Upon emancipation, the freedpeople chop-chop learned that this was a stardom without a divergence. This is what people mean when they merits that emancipation "didn't matter."

Only it did. Mass incarceration was the product not of slavery just of freedom—of a liberal social club premised on individual rights of belongings, especially in self-ownership. Liberal legal regimes had destroyed slavery by defining it equally a barbarian rejection of the modern, but to then promote forms of mass incarceration as legitimate if unfortunate necessities of life in "liberty."

"13TH" makes the laudable instance that racially-specific, for-turn a profit exploitation of a criminalized underclass should be no more legitimate than was slavery. Just in mischaracterizing the function of the Thirteenth Amendment it underplays the depth of the trouble in both history and the nowadays. There was no need for hugger-mugger linguistic communication or tricky loopholes. Southern state governments worked openly to pass the legal mechanisms that criminalized blackness and poverty, from blackness codes and apprenticeships laws to vagrancy provisions and convict charter systems. The culprit was non the persistence of an old and rejected labor authorities, merely the emergence of new ones, which the land constitute much easier to justify.

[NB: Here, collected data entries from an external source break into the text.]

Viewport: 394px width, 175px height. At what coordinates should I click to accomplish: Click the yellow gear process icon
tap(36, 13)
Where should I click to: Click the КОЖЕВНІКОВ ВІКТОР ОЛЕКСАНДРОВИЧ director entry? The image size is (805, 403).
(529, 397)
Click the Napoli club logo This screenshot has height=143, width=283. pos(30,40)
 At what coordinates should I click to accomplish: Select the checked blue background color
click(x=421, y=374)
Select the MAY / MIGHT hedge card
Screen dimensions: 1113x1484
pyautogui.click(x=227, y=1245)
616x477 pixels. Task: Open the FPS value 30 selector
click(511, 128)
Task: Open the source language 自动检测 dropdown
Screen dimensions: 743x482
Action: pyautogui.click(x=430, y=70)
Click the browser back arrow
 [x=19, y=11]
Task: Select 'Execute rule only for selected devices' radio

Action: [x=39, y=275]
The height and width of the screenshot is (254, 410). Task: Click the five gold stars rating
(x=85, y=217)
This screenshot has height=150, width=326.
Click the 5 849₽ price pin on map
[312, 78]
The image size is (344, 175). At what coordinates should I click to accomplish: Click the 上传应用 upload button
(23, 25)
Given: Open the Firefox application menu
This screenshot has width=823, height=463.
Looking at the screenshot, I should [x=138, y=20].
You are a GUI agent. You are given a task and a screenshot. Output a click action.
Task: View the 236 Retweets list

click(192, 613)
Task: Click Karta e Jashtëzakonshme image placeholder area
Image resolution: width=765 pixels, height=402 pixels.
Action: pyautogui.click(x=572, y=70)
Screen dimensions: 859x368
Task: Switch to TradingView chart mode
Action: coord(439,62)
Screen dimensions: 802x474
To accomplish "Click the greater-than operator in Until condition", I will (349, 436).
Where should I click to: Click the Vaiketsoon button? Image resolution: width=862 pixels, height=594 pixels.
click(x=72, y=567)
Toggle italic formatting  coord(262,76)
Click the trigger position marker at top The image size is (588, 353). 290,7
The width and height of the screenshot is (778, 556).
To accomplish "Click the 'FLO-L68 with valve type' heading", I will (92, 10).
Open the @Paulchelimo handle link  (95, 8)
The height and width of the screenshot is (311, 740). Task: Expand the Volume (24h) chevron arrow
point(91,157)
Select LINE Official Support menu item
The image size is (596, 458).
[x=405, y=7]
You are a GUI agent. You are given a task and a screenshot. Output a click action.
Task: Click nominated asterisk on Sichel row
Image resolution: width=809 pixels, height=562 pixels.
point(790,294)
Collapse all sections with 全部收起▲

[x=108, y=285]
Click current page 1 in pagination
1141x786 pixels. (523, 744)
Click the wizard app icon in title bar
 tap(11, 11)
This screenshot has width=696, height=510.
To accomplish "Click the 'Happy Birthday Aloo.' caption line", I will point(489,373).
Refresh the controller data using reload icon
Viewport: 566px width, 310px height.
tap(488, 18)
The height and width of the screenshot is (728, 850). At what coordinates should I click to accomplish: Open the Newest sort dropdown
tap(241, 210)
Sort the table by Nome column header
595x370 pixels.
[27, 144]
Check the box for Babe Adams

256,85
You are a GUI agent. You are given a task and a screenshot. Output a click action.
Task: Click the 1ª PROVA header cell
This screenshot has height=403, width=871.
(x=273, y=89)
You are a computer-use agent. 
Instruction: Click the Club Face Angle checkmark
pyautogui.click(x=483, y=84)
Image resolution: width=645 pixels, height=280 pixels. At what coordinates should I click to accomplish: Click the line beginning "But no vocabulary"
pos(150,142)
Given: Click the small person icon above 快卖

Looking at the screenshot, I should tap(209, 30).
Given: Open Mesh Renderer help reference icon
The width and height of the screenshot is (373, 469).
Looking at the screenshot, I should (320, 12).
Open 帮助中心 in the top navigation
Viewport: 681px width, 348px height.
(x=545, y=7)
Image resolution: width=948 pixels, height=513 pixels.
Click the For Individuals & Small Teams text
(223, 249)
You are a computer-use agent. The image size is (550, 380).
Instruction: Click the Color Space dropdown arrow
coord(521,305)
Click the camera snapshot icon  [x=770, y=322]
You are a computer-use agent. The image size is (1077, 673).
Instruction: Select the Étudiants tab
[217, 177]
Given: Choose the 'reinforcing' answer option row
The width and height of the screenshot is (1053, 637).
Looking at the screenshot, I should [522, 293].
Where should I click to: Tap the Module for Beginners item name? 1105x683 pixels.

Slavery and mass incarceration are not the same. All forms of racial oppression are not forms of slavery; rather, slavery is one form of racial oppression. Mass incarceration is another. While it may help to stop it by associating it with an establishment we abolished, it is not the remnant of a barbaric and outmoded organisation only the product of modern society. The trouble isn't the persistence of slavery; the problem is how a system that has always promised justice for all always seems to observe ways to deny it to some.

If nosotros can only see ongoing racial oppression equally a remnant of slavery, then we can't run across it as a problem of our ain historic period. And if we tin't understand mass incarceration as a problem of our own age, we can't critique the mechanisms that foster racial and economical inequality in a organisation that is supposed to be blind to both.

But just as it became possible to topple a world in which slavery was an unquestionable norm, and so also information technology can become possible to topple a world in which mass incarceration and other systematic forms of inequality are an unquestioned norm. We demand simply call up such a world into existence.


Patrick Raelis Professor of History at Bowdoin Higher. He is the author of numerous essays and books, including Black Identity and Black Protest in the Antebellum North(N Carolina, 2002), and his nigh recent book, Fourscore-Viii Years: The Long Death of Slavery in the United States, 1777-1865 (Academy of Georgia Press, 2015).